For the last 6 months or so, we have been trying to reduce our UPF intake and buy more healthy food and cook from scratch.

I am really struggling with the cost of it. We are a family of 5 with 3 children under 6- one still in nappies. Our monthly food bill is about £600 which just seems crazy.

When I decided to reduce our UPF intake, I shopped around and found that Ocado did the best range/tasting food. So we get a weekly shop from there and I do a monthly bulk shop from Sainsbury's to get the few no UPF bits they sell.

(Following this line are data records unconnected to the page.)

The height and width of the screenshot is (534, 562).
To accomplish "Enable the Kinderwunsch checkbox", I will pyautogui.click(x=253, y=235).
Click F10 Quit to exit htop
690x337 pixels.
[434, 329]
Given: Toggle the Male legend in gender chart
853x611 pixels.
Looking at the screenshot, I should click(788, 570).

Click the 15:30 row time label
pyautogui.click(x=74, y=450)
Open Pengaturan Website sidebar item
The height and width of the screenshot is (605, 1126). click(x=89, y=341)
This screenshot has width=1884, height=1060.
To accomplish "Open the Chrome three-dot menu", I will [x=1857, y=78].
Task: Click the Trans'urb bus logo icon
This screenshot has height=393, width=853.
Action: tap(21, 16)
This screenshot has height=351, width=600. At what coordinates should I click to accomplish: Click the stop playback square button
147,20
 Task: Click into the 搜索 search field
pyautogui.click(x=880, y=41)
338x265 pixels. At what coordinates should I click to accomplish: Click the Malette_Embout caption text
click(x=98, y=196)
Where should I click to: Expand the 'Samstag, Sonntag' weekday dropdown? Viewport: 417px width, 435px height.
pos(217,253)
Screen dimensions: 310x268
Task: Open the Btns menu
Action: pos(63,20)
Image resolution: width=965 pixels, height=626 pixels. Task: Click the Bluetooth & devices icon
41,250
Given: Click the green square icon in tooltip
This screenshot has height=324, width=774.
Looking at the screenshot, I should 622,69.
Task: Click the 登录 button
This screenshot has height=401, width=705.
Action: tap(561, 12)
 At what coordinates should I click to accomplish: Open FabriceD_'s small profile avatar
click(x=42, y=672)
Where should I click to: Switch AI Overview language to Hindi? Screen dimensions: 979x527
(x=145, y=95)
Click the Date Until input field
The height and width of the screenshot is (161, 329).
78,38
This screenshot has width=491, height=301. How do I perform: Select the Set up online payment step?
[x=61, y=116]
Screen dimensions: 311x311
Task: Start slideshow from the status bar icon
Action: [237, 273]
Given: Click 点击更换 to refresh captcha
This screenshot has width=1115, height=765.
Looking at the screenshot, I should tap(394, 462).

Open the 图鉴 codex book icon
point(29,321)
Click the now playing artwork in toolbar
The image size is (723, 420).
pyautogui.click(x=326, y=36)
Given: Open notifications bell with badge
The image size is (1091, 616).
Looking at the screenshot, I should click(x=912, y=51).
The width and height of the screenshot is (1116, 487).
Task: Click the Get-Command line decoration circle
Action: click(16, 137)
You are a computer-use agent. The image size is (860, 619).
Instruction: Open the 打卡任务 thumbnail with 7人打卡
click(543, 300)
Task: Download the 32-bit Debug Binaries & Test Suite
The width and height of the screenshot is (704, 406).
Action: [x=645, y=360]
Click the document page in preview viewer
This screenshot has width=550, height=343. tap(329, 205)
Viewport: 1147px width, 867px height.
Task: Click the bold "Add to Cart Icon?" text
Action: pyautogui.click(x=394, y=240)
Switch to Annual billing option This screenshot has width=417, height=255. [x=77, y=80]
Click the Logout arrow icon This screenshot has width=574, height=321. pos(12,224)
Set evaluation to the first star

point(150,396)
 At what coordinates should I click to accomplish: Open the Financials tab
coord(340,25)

We also do a bulk shop from Aldi once a month to buy nappies and kids' snacks.

We have a bread maker so use that every other day and we have maybe one takeaway a month.

Has anyone found a way to reduce the food shop when focusing on reducing UPF? I don't find the quality of fruit/veg and meat at Lidl/aldi to be very good so I'm not planning on changing my weekly food shop to go there.

OP posts:
Meadowfinch · 29/01/2025 17:39

If you use a bread maker one thing you could do is order your flour in bulk. Buy a 16kg sack from Wessex mill in Hungerford. That halves the cost. Better quality too.

I cook from scratch and feed two adults for £250 a month. I buy British seasonal veg, fruit, frozen hake, mussels etc & organic dairy from Tesco . Meat comes from the local butcher. No alcohol.

Obviously I don't have to buy nappies, wipes etc.

modernshmodern · 29/01/2025 17:47

Fresh uncut bread for toast
Organic porridge oats with berries, honey nuts
Meat from butchers
Sauces from scratch (blend veg in if necessary)
Cheap or easy meals-
Jacket potatoes
Home made tomato soup
Chicken breast , potatoes and veg
Spaghetti Bol (butchers mince )
Omelette
Home made fish cakes

Dh and I have lentil stew, veggie curry , veggie bulgar or Pearl barley risotto but I can't get kids to eat them

It's hard to eradicate upf totally but possible to reduce it.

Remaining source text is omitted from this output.